Évidemment, depuis un ou deux ans, la flambée du coûts des énergies amène les industriels autour de la table. Ils cherchent à optimiser leurs process quand ils ont installé tous les équipements standards qui existent. Malheureusement nous ressentons un manque d’accompagnement la part des autorités administratives compétentes pour les acteurs comme nous. Ils sont censés pousser les champions industriels de demain - qui certes sont petits et avec des technologies émergentes - mais qui, avec un coup de pouce pourraient devenir les futures multinationales de la France dans un monde énergétique très bataillé.

Aujourd’hui on observe une certaine volonté de la part des organes directeurs du pays dans leur état macro, mais elle ne transparait pas encore du côté des opérationnels qui rechignent à pousser des technologies qu’ils ne connaissent pas encore, en privilégiant des équipements standards. C’est dommage ! C’est en sortant du cadre habituel que l’on trouve des perspectives !

Comment faites-vous face à ce manque d’accompagnement ?

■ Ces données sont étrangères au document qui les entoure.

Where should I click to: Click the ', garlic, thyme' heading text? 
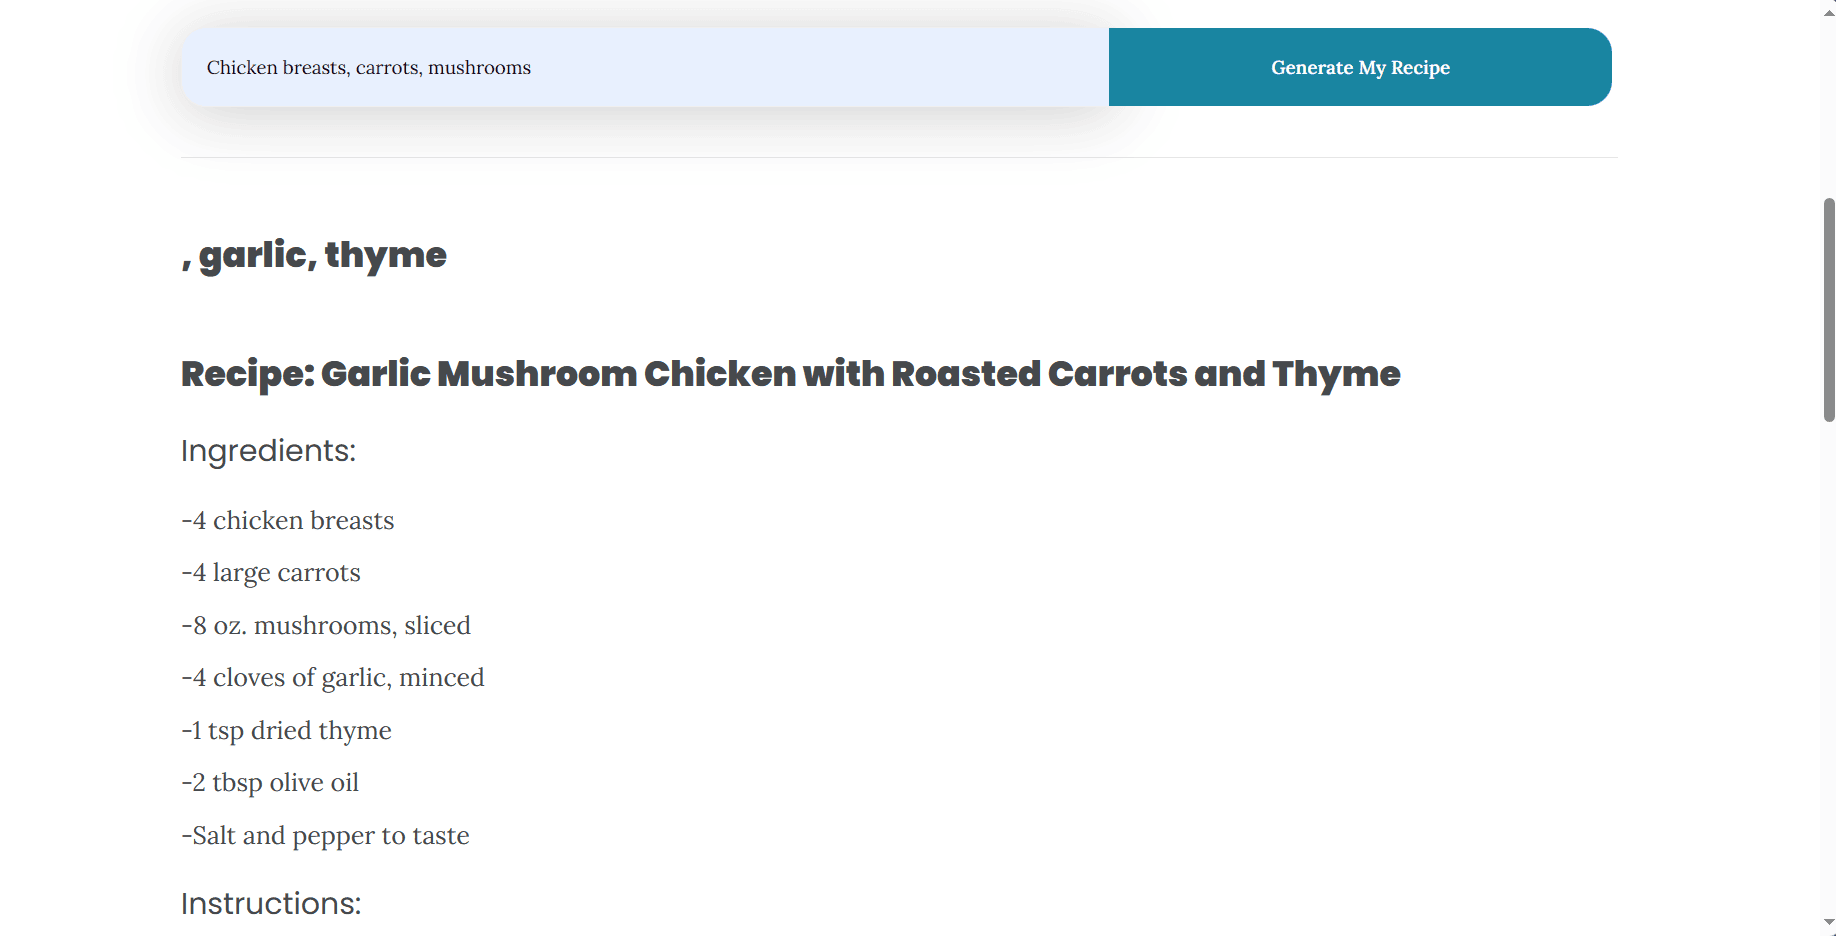point(313,254)
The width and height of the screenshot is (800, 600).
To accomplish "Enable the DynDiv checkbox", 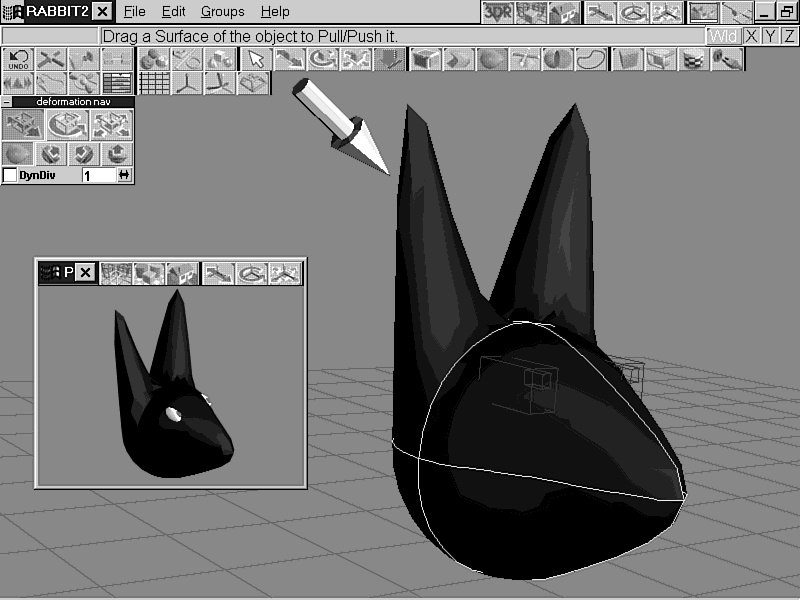I will coord(10,175).
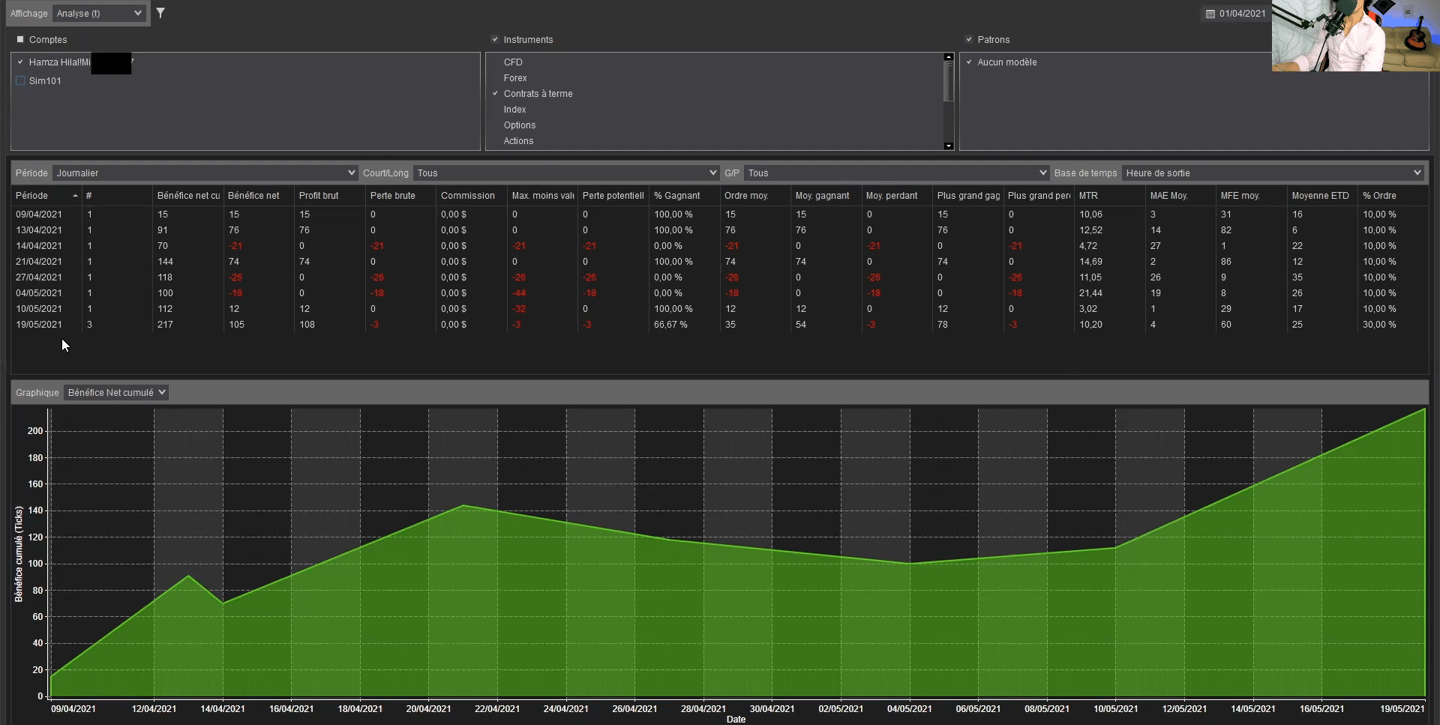This screenshot has height=725, width=1440.
Task: Change Graphique Bénéfice Net cumulé dropdown
Action: point(116,393)
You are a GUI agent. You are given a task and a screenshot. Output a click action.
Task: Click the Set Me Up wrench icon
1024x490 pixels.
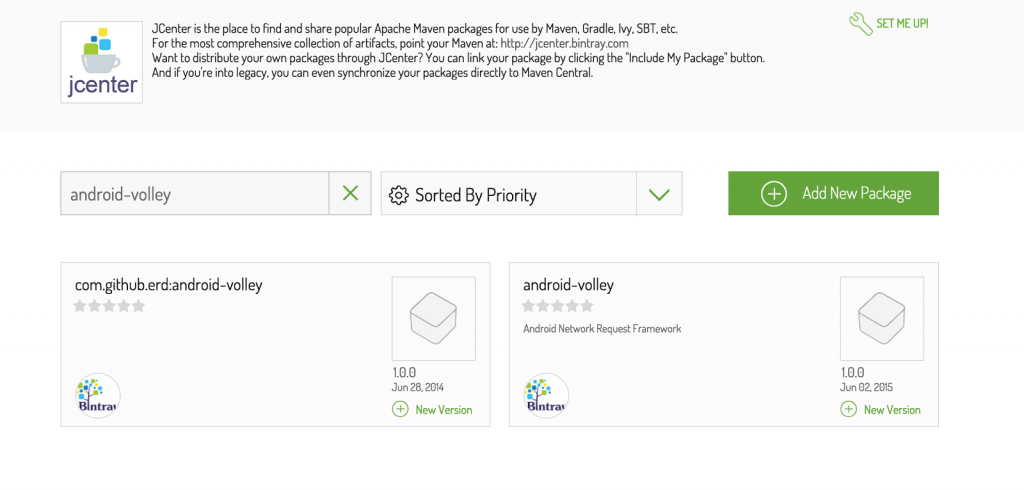[860, 24]
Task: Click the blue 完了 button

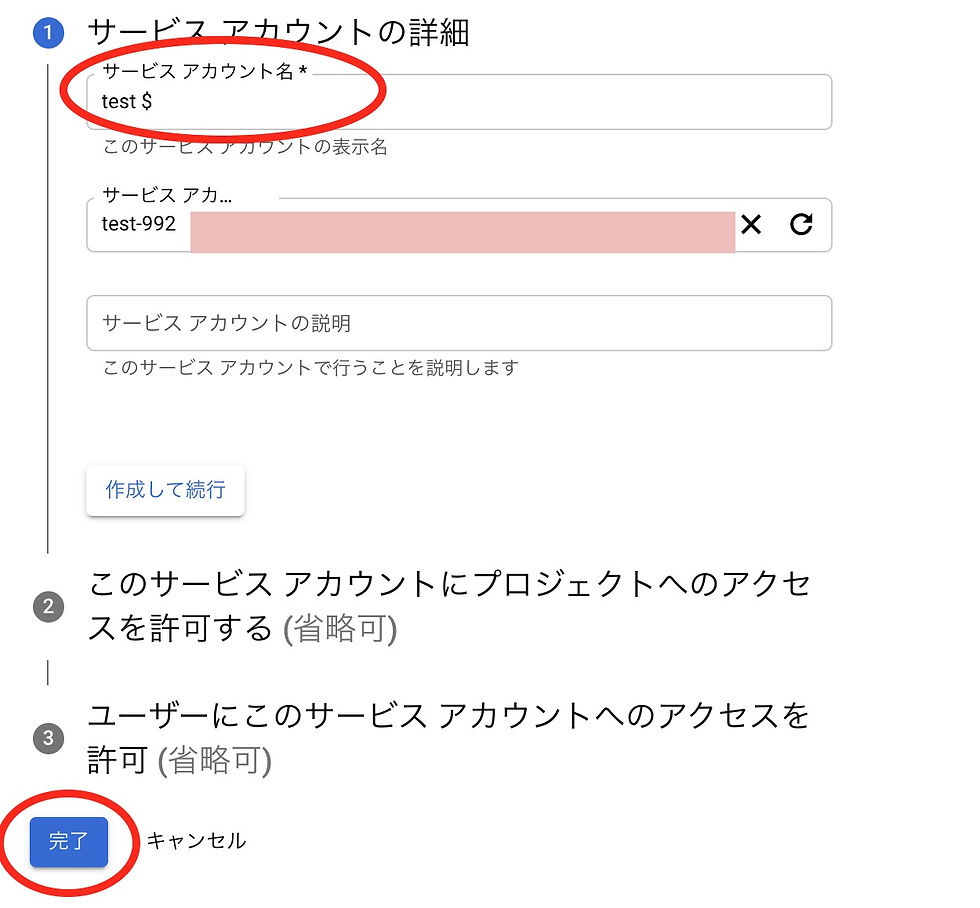Action: [69, 841]
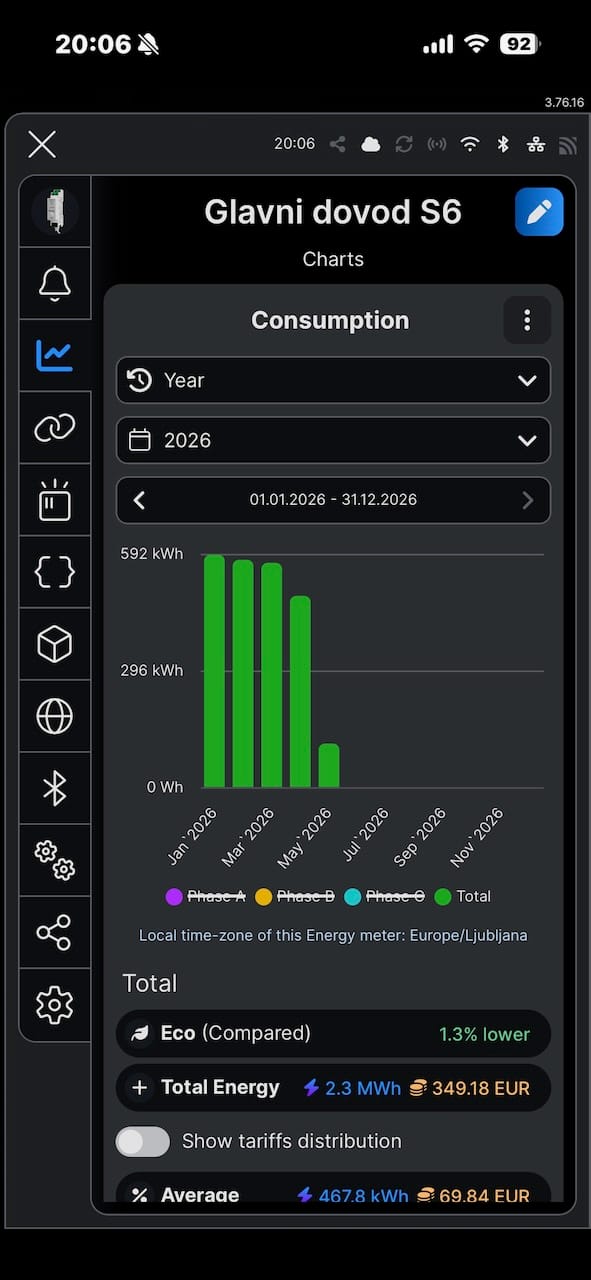Open Consumption three-dot options menu

(527, 320)
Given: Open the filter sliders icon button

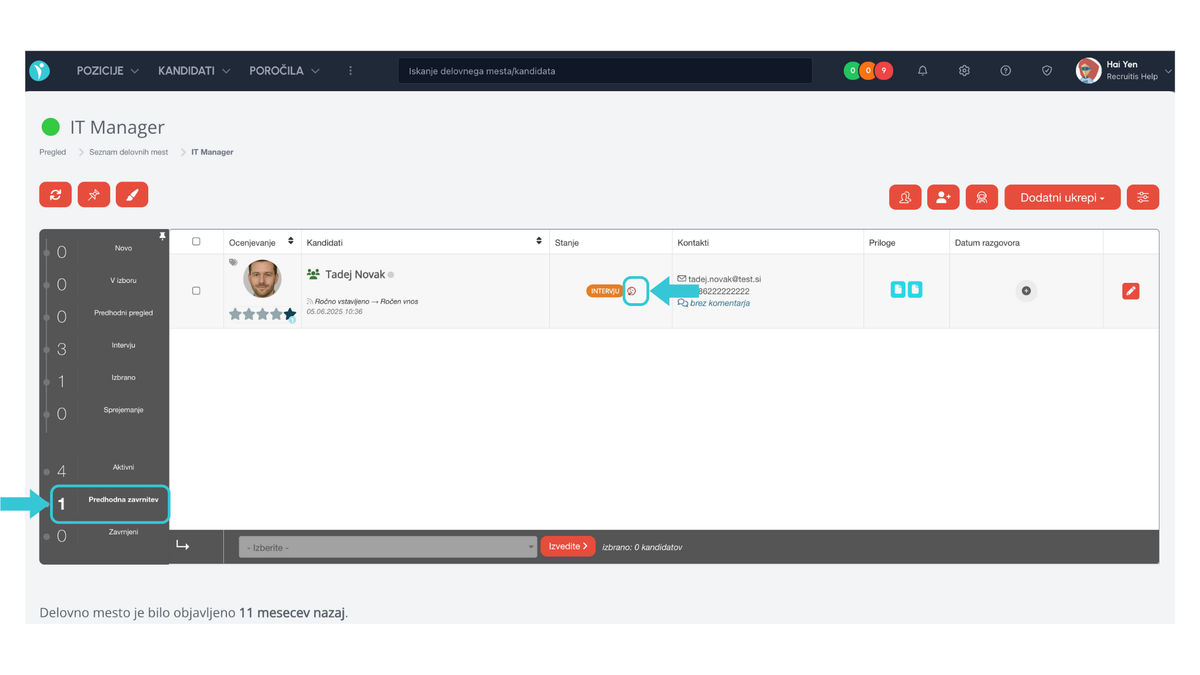Looking at the screenshot, I should pos(1142,198).
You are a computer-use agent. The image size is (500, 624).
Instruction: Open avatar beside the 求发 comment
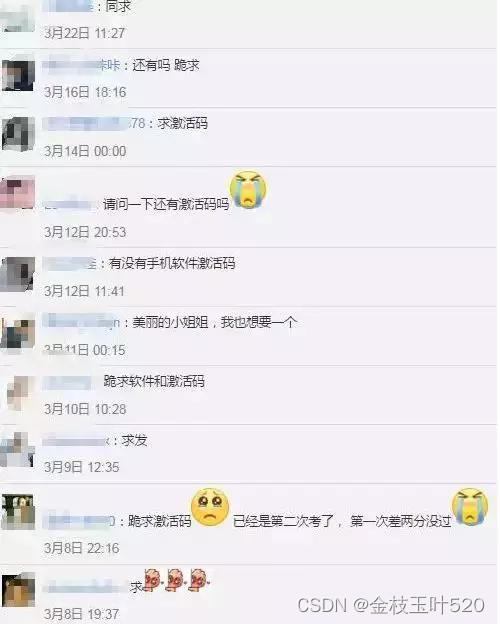(x=18, y=450)
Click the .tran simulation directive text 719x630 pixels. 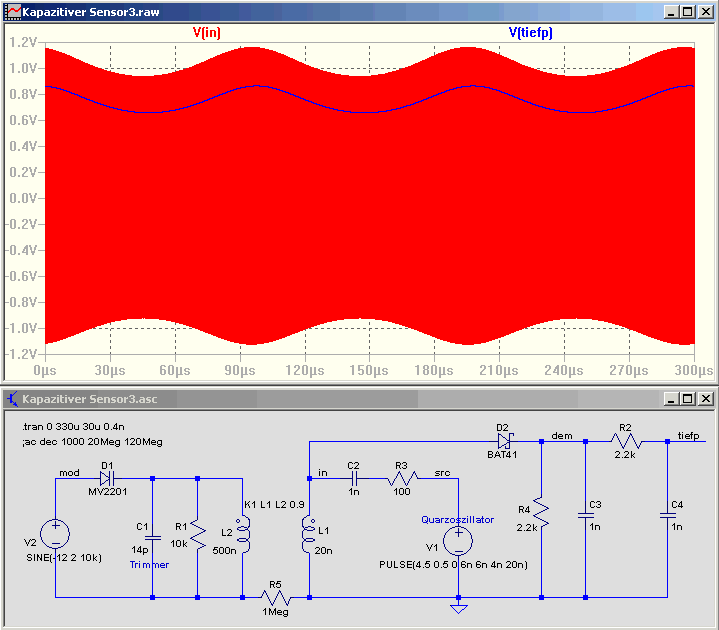pyautogui.click(x=73, y=426)
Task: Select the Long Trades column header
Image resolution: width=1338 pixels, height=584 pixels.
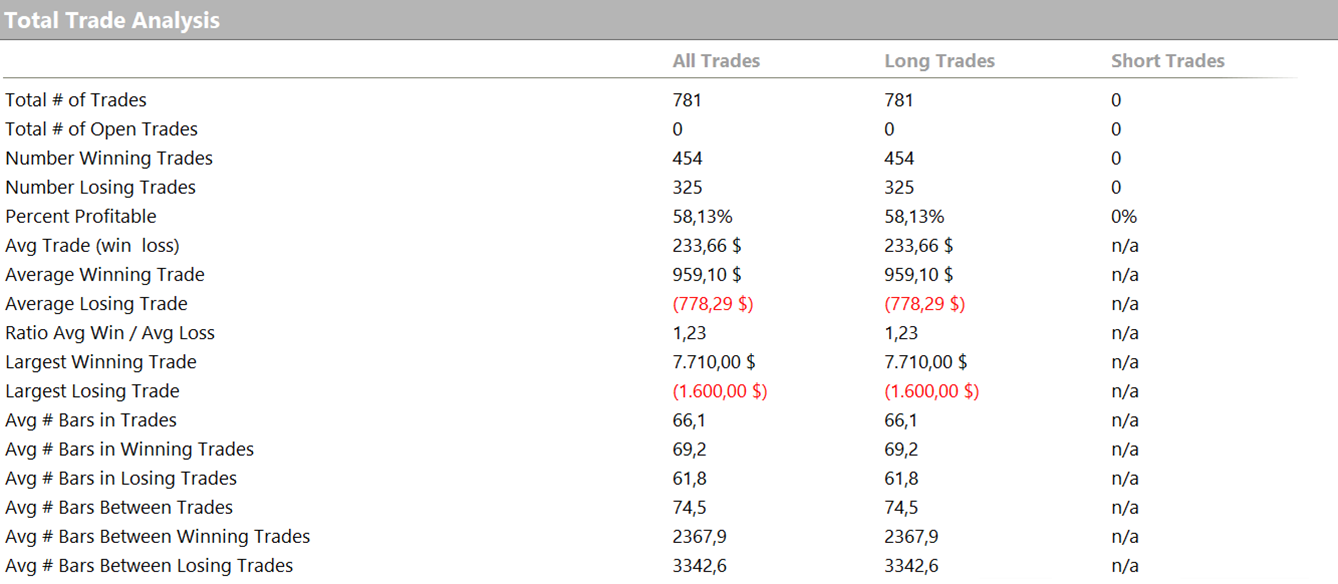Action: [x=939, y=61]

Pour notre part, nous misons sur deux compétences technique et financière. Grâce à elles, nous arrivons à trouver des leviers de compétitivité en dehors de tous les cadres de financement. Si nous étions restés sur le modèle industriel classique, nous n’aurions pas tenu longtemps. Tous les jours je vois des entreprises valides, avec des technologies prometteuses, qui déposent le bilan faute d’accompagnement. 

Et au-delà de ce manque d’accompagnement, quels sont selon vous les enjeux du secteur de la décarbonation de l’industrie de manière plus générale ?

Comme je le disais à l’instant, pour moi, l’un des défis majeurs est de penser hors des cases, pour ensuite gagner la confiance du marché. Mais plus largement en tant qu’industriels nous devons nous parler, tisser des liens, et ne pas hésiter à aller voir ce qu’il se fait dans d’autres secteurs que ceux que l’on connait ! Par exemple j’ai pu rencontrer des gens de tous horizons dans les évènements en présentiel. Ce sont ces échanges qui me nourrissent et qui m’encouragent à innover.

Vous tirez donc bénéfice de votre adhésion ?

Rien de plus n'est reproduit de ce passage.